Different data warehouses handle schema evolution slightly differently. Use the table below as a guide to how to handle versioning in Data Structures for your warehouse.

RedshiftSnowflake, BigQuery & Databricks
Add / remove / rename an optional fieldNon-breakingNon-breaking
Add / remove / rename a required fieldBreakingBreaking
Change a field from optional to requiredBreakingBreaking
Change a field from required to optionalBreakingNon-breaking
Change the type of an existing fieldBreakingBreaking
Change the size of an existing fieldNon-breakingNon-breaking

Overwriting schemas

Wherever possible we would advise always versioning the schema when making a change. However in cases where this isn't possible, Snowplow does allow you to overwrite a schema on your development environment, that is making a change and keeping the version the same.

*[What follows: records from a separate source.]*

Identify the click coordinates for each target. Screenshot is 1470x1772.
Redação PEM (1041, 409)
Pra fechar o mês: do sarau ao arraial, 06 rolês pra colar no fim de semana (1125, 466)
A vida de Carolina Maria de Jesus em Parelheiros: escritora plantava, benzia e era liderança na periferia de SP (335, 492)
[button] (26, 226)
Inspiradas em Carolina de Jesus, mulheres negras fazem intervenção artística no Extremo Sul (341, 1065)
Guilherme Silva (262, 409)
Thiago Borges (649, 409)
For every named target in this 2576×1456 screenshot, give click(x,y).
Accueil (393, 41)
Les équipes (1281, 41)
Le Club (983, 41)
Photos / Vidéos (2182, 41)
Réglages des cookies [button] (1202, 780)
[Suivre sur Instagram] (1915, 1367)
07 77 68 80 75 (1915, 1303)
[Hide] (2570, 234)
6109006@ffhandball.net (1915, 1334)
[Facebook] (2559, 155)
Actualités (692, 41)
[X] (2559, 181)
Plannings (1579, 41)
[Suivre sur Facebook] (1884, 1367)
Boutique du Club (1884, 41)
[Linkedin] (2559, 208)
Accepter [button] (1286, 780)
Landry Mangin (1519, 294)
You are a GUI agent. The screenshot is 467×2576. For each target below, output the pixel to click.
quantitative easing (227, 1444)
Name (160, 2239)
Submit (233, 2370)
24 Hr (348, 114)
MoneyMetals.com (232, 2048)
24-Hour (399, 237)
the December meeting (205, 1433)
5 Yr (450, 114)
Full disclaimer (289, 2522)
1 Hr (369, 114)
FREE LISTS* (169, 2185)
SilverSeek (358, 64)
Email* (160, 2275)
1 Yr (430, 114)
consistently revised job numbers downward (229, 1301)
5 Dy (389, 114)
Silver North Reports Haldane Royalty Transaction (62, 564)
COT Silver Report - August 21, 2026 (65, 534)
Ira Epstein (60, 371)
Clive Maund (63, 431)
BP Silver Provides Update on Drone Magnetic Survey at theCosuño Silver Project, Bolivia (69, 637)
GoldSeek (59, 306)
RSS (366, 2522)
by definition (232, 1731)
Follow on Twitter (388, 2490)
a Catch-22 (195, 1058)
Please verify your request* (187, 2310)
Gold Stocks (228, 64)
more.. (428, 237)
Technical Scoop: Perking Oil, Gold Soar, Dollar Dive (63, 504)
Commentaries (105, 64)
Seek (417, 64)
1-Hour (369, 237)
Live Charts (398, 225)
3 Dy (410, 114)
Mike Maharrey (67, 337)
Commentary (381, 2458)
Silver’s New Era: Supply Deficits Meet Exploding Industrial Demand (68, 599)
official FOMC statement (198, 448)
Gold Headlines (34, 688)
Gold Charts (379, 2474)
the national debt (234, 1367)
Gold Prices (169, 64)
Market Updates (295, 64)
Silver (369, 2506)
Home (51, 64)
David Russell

Overwriting in your Production environment is forbidden due to the technology that auto-adjusts your tables, so when you promote an overwritten version to the Production environment you are required to increase the version as Breaking or Non-Breaking.

Incrementing the middle digit

For particular workflows you may want to make use of the middle digital as part of your versioning strategy. For simplicity, the UI allows only breaking or non-breaking changes.

Should you wish to use the middle versioning digit this is possible via the Data Structures API.